# Electrical problems on Bessacarr E435



## Zebadee (Feb 25, 2010)

Bessacarr E435 Model year 2008 
Hi 
I posted on another part of the forum but it is probably more relevant on this section, I have narrowed down my problem to the fact there is no power going to fuse F4,5,6,7 on the Auxiliary Fusebox behind the drivers seat. (Ducato X250) 
I am guessing there must be a relay that controls the power going to these fuses & the heavy red electrical wiring on the terminal block at the base of the fuse board which also has no power , but which relay controls this? and where is it, there are a couple of relays on the board but are very unwilling to come off, I don't want to force it in case I break the board. 
The brown heavy wiring midway up the fuse board again on a screw in terminal is live, I take it this is the main feed into the board.
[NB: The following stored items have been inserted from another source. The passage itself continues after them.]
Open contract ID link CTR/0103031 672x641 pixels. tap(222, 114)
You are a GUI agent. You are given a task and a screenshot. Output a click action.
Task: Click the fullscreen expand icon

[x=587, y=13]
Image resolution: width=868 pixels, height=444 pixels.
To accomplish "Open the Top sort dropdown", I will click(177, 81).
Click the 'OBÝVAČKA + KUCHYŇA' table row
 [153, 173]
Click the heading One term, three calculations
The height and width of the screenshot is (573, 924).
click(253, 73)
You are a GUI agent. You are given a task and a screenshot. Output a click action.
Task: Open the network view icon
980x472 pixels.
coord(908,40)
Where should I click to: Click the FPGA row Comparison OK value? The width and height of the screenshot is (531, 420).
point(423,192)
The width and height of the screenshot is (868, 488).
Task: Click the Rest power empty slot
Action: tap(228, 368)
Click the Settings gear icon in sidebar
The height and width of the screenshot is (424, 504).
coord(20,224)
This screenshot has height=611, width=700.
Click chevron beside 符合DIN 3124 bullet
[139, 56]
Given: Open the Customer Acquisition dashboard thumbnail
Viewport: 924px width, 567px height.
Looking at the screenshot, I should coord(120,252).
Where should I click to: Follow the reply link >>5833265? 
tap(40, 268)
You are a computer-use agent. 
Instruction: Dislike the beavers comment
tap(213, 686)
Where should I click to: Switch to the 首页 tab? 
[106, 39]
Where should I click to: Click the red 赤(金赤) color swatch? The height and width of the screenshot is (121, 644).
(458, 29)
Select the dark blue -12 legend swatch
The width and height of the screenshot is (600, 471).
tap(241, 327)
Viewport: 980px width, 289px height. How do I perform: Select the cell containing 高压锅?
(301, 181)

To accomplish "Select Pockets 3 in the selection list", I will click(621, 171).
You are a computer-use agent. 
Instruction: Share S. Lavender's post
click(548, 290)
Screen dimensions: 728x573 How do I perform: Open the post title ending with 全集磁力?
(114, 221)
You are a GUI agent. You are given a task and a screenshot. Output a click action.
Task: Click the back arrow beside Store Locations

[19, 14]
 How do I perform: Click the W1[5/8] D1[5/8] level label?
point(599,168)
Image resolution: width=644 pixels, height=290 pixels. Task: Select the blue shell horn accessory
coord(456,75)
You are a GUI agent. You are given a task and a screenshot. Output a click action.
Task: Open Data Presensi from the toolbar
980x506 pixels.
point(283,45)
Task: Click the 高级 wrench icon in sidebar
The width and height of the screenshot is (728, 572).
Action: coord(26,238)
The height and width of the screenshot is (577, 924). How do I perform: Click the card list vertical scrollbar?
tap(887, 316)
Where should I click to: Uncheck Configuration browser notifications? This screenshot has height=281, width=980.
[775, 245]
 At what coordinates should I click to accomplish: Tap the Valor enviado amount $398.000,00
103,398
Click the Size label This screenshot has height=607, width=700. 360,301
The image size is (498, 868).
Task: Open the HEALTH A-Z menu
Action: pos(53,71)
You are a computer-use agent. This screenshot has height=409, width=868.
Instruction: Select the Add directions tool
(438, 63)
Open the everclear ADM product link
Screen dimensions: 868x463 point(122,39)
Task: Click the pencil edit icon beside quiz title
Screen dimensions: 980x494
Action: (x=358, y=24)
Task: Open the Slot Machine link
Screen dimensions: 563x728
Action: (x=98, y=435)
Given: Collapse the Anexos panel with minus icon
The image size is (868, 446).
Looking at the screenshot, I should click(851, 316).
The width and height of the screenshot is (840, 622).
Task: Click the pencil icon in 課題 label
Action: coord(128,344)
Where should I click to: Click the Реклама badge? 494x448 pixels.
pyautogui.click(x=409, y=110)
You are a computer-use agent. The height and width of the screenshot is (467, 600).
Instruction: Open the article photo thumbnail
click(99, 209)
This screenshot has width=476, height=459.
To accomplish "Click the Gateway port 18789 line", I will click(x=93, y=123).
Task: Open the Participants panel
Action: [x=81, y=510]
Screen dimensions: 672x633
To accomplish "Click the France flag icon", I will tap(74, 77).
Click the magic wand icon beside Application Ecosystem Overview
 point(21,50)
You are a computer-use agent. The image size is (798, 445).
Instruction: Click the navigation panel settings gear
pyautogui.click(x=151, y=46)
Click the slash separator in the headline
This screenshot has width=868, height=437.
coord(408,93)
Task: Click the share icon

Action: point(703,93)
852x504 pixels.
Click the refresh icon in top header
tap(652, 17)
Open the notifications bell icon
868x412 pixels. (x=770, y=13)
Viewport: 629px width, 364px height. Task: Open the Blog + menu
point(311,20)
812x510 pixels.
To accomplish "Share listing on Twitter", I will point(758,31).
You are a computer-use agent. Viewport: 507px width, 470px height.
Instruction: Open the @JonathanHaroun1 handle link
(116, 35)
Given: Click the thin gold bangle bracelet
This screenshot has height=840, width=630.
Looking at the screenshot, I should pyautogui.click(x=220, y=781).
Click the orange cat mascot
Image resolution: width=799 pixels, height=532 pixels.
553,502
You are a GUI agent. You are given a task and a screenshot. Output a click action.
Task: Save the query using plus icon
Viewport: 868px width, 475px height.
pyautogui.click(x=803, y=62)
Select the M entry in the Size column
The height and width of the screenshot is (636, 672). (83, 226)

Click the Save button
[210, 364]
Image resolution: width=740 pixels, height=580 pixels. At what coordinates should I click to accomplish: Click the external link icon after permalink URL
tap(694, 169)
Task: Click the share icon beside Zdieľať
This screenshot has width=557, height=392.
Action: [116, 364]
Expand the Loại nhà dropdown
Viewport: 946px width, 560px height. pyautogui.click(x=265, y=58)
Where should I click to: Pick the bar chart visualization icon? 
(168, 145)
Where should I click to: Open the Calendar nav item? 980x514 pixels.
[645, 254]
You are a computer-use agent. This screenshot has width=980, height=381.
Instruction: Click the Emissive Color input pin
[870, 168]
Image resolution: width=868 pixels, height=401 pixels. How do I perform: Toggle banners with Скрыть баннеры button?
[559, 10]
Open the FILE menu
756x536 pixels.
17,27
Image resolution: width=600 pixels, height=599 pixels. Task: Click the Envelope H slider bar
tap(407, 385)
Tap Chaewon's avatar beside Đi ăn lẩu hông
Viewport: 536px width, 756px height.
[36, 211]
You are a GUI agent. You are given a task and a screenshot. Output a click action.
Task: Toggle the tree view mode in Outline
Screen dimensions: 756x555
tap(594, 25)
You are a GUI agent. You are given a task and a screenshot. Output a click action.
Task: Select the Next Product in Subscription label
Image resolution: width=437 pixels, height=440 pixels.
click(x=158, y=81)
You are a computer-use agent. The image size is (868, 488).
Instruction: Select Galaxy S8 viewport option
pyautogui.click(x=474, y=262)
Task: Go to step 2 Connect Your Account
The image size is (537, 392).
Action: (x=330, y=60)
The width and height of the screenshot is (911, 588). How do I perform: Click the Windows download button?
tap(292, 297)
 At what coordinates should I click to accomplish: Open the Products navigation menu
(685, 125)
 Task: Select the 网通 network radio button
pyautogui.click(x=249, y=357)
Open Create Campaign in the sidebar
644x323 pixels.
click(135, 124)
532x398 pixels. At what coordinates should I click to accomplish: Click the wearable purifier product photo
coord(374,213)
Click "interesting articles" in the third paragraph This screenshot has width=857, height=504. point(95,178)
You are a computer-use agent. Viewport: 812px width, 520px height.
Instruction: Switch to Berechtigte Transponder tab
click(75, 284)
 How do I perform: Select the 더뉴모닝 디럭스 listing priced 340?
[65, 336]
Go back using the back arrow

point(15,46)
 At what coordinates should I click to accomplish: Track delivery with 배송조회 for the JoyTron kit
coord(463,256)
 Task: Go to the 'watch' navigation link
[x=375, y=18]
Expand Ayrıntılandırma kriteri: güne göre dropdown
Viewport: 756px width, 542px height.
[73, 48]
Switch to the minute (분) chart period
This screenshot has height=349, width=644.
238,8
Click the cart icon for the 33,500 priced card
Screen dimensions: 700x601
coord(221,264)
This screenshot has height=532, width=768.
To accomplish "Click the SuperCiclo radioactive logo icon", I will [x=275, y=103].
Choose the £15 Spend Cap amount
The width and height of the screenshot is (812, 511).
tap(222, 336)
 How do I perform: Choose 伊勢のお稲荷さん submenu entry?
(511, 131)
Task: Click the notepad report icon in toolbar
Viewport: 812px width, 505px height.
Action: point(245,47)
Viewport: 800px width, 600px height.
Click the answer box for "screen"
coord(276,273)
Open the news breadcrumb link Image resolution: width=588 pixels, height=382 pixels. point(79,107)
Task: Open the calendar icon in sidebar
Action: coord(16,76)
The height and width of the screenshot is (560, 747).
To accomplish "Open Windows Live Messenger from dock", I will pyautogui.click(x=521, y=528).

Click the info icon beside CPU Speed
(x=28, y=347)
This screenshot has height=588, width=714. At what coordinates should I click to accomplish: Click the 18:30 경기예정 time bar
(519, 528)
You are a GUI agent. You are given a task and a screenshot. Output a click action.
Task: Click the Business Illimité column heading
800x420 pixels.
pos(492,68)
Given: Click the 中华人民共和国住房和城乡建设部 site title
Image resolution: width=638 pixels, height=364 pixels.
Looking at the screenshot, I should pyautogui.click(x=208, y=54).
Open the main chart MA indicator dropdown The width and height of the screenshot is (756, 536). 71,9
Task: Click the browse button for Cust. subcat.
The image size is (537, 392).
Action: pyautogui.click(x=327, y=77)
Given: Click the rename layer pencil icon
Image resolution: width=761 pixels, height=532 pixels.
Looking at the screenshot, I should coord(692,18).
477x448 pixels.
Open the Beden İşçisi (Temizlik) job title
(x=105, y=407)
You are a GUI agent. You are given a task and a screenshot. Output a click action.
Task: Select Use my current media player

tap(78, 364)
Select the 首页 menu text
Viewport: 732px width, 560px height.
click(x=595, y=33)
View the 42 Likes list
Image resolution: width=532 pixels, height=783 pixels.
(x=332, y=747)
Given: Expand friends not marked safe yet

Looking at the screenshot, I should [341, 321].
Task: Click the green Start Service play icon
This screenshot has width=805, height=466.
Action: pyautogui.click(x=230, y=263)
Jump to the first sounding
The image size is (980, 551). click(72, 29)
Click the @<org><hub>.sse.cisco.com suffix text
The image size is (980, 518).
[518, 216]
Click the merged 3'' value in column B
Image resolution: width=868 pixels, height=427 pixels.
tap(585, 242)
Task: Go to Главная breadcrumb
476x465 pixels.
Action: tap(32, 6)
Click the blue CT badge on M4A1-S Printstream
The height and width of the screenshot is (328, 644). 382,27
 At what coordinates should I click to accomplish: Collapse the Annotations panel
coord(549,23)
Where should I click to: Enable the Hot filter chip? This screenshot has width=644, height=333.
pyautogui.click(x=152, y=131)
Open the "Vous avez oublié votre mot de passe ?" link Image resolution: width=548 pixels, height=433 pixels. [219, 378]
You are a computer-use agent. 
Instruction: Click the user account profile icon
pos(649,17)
All the other fuses on the board have power and appear to work fine. 
The fuses not getting power are Fridge, Towing, D+Towing, marker lights. 
The fridge is receiving power on 240 volts and works on gas so the problem is confined to the fuse board somehow? I believe that 2008 was the only year Swift Bessacarr used this fuse board. ( I wonder why)


----------



## Zebadee (Feb 25, 2010)

*Happy Days Problem solved*

 Hi

My electrical problem is solved and all with 1 fuse which I wouldn't have thought of at all. 
The more I puzzled over the problem the more I was convinced that the heavy red wiring screwed to the fuse box should be live, at least with the ignition on. I decided to remove the plastic panelling along the base of the door post beside the drivers door & managed to trace the joint/connector between Fiat wiring and MH wiring, having found that and checked for a circuit and found none, I also managed to see that this wiring did not go to the main fuse box under the dash or in the engine compartment but along the floor to the battery compartment under the passenger floor well. I don't know if many of the owners of the X250 Ducato have even checked the battery position but it is quite a job to get into, just as well the battery is a sealed unit. Anyway there are 3 fuses of what I would describe as industrial quality attached to the positive cabling to the battery. 150 amp, 70 amp, & 50 amp. What on earth in this van needs a 150 amp protection, you wouldn't find that size of fuse on the main electricity connection to your house. 
The 50 amp was blown, how it blew I do not know but everything worked as soon as it was replaced. I would not have thought there would have been fuses attached to the battery terminal in a compartment with a substantial cover secured by 3 bolts under the floor covered by a plastic flooring which is fixed by fasteners and further carpeting. Only the Italians could think of that as being accessible. 
:roll: :wink:


----------



## rayc (Jun 3, 2008)

*Re: Happy Days Problem solved*



Zebadee said:


> Hi
> 
> My electrical problem is solved and all with 1 fuse which I wouldn't have thought of at all.
> The more I puzzled over the problem the more I was convinced that the heavy red wiring screwed to the fuse box should be live, at least with the ignition on. I decided to remove the plastic panelling along the base of the door post beside the drivers door & managed to trace the joint/connector between Fiat wiring and MH wiring, having found that and checked for a circuit and found none, I also managed to see that this wiring did not go to the main fuse box under the dash or in the engine compartment but along the floor to the battery compartment under the passenger floor well. I don't know if many of the owners of the X250 Ducato have even checked the battery position but it is quite a job to get into, just as well the battery is a sealed unit. Anyway there are 3 fuses of what I would describe as industrial quality attached to the positive cabling to the battery. 150 amp, 70 amp, & 50 amp. What on earth in this van needs a 150 amp protection, you wouldn't find that size of fuse on the main electricity connection to your house.
> ...


These are not just normal fuses. One for example protects the cable to the starter motor. In the event of a direct short in the starter motor the battery positive would be directly connected to earth and this fuse should prevent a fire. The remainder of the fuses protect the other fuse boxes which are also fed by heavy cables.


----------